Michael Biebl, who has been involved in Debian development since 2004 and which is one of the main contributors to the distribution of in the system manager area "systemd", left the package to Debian.
This was because as maintainer from the systemd package, has described the situation with the correction of the system errors as "stupid and insane", and promising not to send bug reports to system developers again.
What caused this?
The conflict arose due to the appearance of a regressive change in the version of systemd 240, which caused behavior changes when processing existing udev rules and problems for Debian users when changing the renaming logic of network interfaces.
Despite using “NAME” option to bind network interface name to MAC address after transition in udev from systemd 240.
The network interfaces of the Ethernet adapters changed their names from fixed to auto-generated (previously the replacement was done only once, and since version 240 it can be used) There are several replacements).
Michael Bibl asked the systemd developers to revert to previous behavior when manual name binding specified in config is of higher priority.
That's a regression compared to v239, and I am inclined to add it to the v241 milestone as it may mean the loss of network access. Argument Michael Bibl
However the systemd developers did not consider this regressive change to be a problem, as changes made to systemd 240 did not violate the documented behavior, undocumented udev features were used, the performance of which was not guaranteed.
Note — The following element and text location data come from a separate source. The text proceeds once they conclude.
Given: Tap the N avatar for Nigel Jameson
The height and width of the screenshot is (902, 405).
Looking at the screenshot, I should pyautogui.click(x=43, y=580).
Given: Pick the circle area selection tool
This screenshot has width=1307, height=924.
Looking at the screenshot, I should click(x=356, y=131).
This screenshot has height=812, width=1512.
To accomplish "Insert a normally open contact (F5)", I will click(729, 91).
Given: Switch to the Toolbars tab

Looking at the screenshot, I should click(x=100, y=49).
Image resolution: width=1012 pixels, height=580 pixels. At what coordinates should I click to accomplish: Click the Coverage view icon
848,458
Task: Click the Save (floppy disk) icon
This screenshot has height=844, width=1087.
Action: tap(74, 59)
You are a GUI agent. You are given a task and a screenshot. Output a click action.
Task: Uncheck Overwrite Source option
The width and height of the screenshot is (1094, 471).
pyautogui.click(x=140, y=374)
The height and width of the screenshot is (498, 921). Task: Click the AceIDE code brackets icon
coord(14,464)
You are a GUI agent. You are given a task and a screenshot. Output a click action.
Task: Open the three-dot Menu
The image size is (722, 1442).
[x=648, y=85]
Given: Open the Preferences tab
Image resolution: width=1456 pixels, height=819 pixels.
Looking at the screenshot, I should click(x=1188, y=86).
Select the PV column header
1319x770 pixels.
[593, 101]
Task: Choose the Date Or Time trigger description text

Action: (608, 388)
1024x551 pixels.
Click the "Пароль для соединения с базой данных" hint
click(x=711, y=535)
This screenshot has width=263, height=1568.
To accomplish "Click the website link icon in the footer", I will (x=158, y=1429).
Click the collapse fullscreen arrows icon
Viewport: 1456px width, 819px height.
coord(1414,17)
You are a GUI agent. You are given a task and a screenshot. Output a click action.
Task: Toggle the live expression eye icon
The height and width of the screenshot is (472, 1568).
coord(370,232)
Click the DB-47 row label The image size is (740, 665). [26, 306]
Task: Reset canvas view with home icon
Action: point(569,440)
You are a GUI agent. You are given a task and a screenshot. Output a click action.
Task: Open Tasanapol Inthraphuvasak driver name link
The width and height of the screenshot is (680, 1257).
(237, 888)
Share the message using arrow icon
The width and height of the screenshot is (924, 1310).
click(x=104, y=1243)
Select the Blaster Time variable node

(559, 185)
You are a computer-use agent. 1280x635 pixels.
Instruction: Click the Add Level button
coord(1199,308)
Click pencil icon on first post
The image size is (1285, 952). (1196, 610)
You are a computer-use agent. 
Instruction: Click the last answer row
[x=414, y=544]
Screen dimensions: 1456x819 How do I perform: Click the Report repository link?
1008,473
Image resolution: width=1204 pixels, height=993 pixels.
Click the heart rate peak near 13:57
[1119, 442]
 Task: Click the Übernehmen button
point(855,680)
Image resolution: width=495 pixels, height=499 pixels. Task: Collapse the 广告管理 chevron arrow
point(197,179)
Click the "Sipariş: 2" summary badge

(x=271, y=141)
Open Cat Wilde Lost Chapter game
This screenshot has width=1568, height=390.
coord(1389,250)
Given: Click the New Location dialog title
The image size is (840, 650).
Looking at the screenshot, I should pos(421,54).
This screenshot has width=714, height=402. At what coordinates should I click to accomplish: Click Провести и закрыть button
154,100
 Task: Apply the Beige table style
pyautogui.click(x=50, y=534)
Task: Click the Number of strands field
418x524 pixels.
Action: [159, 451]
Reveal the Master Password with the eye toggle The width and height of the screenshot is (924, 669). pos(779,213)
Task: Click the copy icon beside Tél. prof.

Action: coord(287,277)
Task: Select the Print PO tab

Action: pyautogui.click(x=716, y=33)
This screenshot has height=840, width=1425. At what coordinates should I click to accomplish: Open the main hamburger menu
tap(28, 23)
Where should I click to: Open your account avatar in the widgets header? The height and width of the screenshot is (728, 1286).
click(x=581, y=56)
However, later evidence was found that the above behavior is described in the documentation.
That was how Yu Watanabe, replied, basically saying it wasn't something that affected:
Why is lan0 called when the driver loads? Yes, the end result is, ens3, then I hope it is always ens3.
What Michael Bible he replied:
It should always be named lan0 because of the udev rule.
The problem was escalating
Thereafter, systemd developers suggested that the new behavior be selectively disabled.
In case udev rules are created for older versions of systemd (if the naming scheme is defined for versions less than 240, set the option RenameOnce = yes by default, otherwise RenameOnce = no).
On the systemd developers mailing list, there was also a discussion about the proposal to issue, without further ado, fixes of systemd with fixes for serious bugs appearing in major versions.
Lennart Pottering rejected the idea, citing a lack of resources. TThe opinion was perceived by some developers as a fundamental misconception, as the priority focus on developing functionality to the detriment of stability has a negative effect on users.
In response, Lennart He referred to the fact that end users do not use the latest versions of systemd, but use packages stabilized by distributionsFor example, they are checked against Fedora and the QA service before placing system components on RHEL.
Before this Michael Bible, argument It does affect users, as this can create conflicts with the configurations already preset by the user in the system:
It is not better for users as it breaks existing user settings. What is it bad
In the case of shifting priorities in development and bug fixes in Lennart's view, only a generation of different criteria will emerge, in which bugs associated with exotic architectures, atypical graphics environments, libraries, and drivers will often be ignored and relegated to the community.
If you want to know a little more about the problem, you can follow up In the following link.
Related: https://www.dropbox.com/s/zscz4t68a1jujfd/demasiadogrande.jpg?dl=0
Once again I say it: systemd sucks !!